Max Pages

As it stands, our crawler is only useful on fairly small sites. Sites with thousands or hundreds of thousands of pages take too long to crawl.

Google's crawlers run concurrently on fleets of servers to crawl the majority of the internet. You might not have that kind of budget for this project.

Let's add a maxPages setting so that we can crawl even gigantic websites and have our tool automatically stop when it's done a reasonable amount of work.

Assignment

Add a maxPages integer to your config struct. This will be the maximum number of pages to crawl.
Update your crawlPage function to return immediately at the start of the function if the length of the pages map is greater than or equal to maxPages. Make sure you safely access the pages map with the mutex!
Make both the maxConcurrency and maxPages settings configurable via command-line args.
Now you should be able to run your program with this syntax:

go build -o crawler

# usage: ./crawler URL maxConcurrency maxPages
./crawler "https://example.com" 3 10

go build and ./crawler can also be replaced with go run . from your main package directory.

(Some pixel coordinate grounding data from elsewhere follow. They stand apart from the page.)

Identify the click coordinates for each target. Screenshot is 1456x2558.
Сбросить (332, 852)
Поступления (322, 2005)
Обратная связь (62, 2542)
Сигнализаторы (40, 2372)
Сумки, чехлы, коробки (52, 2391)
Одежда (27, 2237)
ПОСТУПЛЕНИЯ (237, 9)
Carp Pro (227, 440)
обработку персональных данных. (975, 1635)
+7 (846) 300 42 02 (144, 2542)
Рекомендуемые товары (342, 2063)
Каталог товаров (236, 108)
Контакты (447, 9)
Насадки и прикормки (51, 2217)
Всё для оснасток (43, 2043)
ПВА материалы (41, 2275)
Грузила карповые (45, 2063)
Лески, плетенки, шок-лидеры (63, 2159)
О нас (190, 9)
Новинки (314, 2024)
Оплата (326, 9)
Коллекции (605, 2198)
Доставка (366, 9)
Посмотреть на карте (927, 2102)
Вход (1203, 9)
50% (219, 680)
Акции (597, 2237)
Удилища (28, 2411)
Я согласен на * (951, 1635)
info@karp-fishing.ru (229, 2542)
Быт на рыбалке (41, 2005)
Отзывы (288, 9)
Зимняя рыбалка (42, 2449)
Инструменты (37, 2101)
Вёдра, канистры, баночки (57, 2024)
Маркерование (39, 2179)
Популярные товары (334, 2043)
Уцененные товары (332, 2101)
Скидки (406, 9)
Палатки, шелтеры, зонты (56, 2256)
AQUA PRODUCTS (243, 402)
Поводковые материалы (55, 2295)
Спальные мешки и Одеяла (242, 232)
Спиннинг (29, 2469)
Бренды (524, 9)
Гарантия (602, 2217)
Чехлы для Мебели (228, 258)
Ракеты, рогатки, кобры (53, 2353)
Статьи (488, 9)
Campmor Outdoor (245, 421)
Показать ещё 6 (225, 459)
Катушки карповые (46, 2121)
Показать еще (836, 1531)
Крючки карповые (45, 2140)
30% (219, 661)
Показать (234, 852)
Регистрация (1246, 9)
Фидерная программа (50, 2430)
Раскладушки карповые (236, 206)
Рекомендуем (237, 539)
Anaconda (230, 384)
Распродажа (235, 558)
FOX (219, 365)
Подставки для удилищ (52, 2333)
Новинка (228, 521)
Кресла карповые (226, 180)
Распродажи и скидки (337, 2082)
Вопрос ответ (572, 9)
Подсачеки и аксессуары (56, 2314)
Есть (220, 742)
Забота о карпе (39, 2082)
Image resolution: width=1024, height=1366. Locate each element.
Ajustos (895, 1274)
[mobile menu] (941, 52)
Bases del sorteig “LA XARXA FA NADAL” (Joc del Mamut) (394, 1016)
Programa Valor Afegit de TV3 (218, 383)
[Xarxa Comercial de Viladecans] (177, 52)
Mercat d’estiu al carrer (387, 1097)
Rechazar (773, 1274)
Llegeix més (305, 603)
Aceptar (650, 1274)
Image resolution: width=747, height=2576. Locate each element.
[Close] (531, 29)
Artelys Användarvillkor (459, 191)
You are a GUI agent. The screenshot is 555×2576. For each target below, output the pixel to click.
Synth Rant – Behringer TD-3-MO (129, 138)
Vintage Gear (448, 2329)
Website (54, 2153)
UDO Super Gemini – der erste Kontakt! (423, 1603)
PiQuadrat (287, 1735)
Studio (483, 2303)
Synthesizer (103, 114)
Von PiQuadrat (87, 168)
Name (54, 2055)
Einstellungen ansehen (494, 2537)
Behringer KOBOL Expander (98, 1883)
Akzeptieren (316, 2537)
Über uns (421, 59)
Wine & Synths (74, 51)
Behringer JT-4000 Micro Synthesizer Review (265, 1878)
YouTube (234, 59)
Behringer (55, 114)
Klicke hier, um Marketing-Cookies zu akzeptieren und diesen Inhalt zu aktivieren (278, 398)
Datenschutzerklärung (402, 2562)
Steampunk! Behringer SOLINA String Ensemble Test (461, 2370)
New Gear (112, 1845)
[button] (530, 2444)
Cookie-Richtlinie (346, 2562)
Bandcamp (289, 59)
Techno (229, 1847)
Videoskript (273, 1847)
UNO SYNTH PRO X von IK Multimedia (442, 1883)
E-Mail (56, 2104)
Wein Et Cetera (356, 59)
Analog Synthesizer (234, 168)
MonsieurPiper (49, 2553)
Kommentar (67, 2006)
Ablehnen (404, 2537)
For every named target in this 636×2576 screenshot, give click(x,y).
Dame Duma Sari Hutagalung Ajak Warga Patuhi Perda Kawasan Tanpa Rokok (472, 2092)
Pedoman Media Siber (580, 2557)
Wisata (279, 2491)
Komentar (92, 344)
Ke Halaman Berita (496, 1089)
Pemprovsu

Make sure that your program prints a line to the console each time you crawl a page, as well as once per page in the report. This will help you see what your crawler is doing, and ensure you can kill it with ctrl+c if it's stuck in a loop or spamming requests.

Make sure that you're printing a line to the console each time you crawl a page, as well as once per page in the report.

Run and submit the CLI tests.